So my kids were watching Tom and Jerry this morning when my daughter Brontë finally stood up to announce:
“Well, the mouse won AGAIN. Like ALWAYS.”
And stomped off in disgust.
“But if the cat won, that would be the end of the show,” I tell her.
“Yeah, so the mouse is gonna SAVE THE DAY because he’s always the BIG WINNER,” she said with impressive sarcasm for a five-year-old.
I’m not sure whether she’s more upset by already knowing how a show will turn out, watching what’s clearly an anti-cat propaganda cartoon when she’s a fan of kitties, or her Nietzschean disgust for mindlessly favoring the underdog.
But I’m favoring the latter, because she IS my kid…

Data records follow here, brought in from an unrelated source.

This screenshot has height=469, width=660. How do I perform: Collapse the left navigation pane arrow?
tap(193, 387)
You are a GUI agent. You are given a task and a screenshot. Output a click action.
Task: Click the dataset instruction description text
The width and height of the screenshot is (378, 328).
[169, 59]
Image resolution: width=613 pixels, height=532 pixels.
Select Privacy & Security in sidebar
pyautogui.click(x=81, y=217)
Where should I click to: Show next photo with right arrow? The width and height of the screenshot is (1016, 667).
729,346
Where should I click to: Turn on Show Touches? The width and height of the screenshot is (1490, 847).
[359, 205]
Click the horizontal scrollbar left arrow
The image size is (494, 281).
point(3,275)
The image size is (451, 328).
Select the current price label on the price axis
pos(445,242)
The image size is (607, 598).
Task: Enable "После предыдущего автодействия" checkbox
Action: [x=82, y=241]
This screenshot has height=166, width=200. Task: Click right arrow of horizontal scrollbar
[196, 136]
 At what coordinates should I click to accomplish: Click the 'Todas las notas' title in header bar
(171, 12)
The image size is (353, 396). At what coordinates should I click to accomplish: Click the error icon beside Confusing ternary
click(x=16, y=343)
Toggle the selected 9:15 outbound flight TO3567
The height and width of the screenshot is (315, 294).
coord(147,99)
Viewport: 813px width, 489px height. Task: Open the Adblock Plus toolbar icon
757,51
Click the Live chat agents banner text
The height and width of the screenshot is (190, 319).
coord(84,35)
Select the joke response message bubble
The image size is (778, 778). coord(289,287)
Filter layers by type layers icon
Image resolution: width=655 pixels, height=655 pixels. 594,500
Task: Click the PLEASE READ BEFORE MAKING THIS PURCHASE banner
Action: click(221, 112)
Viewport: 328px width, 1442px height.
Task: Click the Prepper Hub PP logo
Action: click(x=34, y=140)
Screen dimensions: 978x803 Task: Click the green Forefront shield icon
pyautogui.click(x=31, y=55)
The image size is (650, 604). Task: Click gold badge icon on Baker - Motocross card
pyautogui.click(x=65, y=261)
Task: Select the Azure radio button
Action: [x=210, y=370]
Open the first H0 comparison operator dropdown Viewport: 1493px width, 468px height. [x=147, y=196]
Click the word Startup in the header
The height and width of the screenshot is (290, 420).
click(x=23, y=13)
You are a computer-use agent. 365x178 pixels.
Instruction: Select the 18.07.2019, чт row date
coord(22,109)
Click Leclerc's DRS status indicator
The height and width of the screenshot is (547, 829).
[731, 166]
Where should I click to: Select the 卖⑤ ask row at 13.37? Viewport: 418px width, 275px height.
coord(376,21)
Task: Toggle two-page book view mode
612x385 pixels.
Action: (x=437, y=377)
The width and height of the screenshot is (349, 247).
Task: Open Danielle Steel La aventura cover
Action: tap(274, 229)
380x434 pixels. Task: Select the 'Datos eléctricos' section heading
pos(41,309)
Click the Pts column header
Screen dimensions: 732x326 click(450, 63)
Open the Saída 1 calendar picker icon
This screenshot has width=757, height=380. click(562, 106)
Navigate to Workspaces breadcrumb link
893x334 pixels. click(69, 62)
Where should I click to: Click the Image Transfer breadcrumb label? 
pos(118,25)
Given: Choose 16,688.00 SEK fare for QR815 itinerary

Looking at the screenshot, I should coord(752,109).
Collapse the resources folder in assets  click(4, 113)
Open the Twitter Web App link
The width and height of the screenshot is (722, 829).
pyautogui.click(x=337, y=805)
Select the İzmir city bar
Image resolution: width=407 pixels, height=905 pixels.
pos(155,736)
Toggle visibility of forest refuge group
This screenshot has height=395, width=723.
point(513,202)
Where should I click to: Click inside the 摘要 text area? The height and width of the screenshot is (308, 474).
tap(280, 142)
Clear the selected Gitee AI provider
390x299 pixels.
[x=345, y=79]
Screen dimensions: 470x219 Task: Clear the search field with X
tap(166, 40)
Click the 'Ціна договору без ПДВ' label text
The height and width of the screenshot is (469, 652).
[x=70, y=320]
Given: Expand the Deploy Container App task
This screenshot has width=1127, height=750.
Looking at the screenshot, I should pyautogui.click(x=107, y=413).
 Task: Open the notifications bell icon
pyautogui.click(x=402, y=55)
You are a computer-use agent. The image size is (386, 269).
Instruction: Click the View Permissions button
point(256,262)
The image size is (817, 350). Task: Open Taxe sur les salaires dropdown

And I can remember also being disgusted by how the Roadrunner always won. I mean, here you have Wile E. Coyote, who is undeniably brilliant, inventing elaborate schemes to catch the roadrunner that involve sending away for specialized technical equipment and setting it up.
He’s an outside-the-box thinker who problem-solves from multiple angles. You have to admit that he’s VERY advanced, for a coyote.
Then… there’s the Roadrunner.
Who runs straight into landscapes that are obviously painted-on signs. He eats “birdseed” that’s blatantly rigged up to dynamite.
And he gets away with it. Every. Time.
Not because he outwits the Coyote or had worked up an ounce of forethought or defensive strategy.
No, he just confidently blunders forth, smugly aware that the very rules of Space and Time will bend to accommodate his idiocy.
It always seemed so colossally unfair.
Just once, I wanted to see the Wile E. get that roadrunner. Poor guy must’ve been starving to death.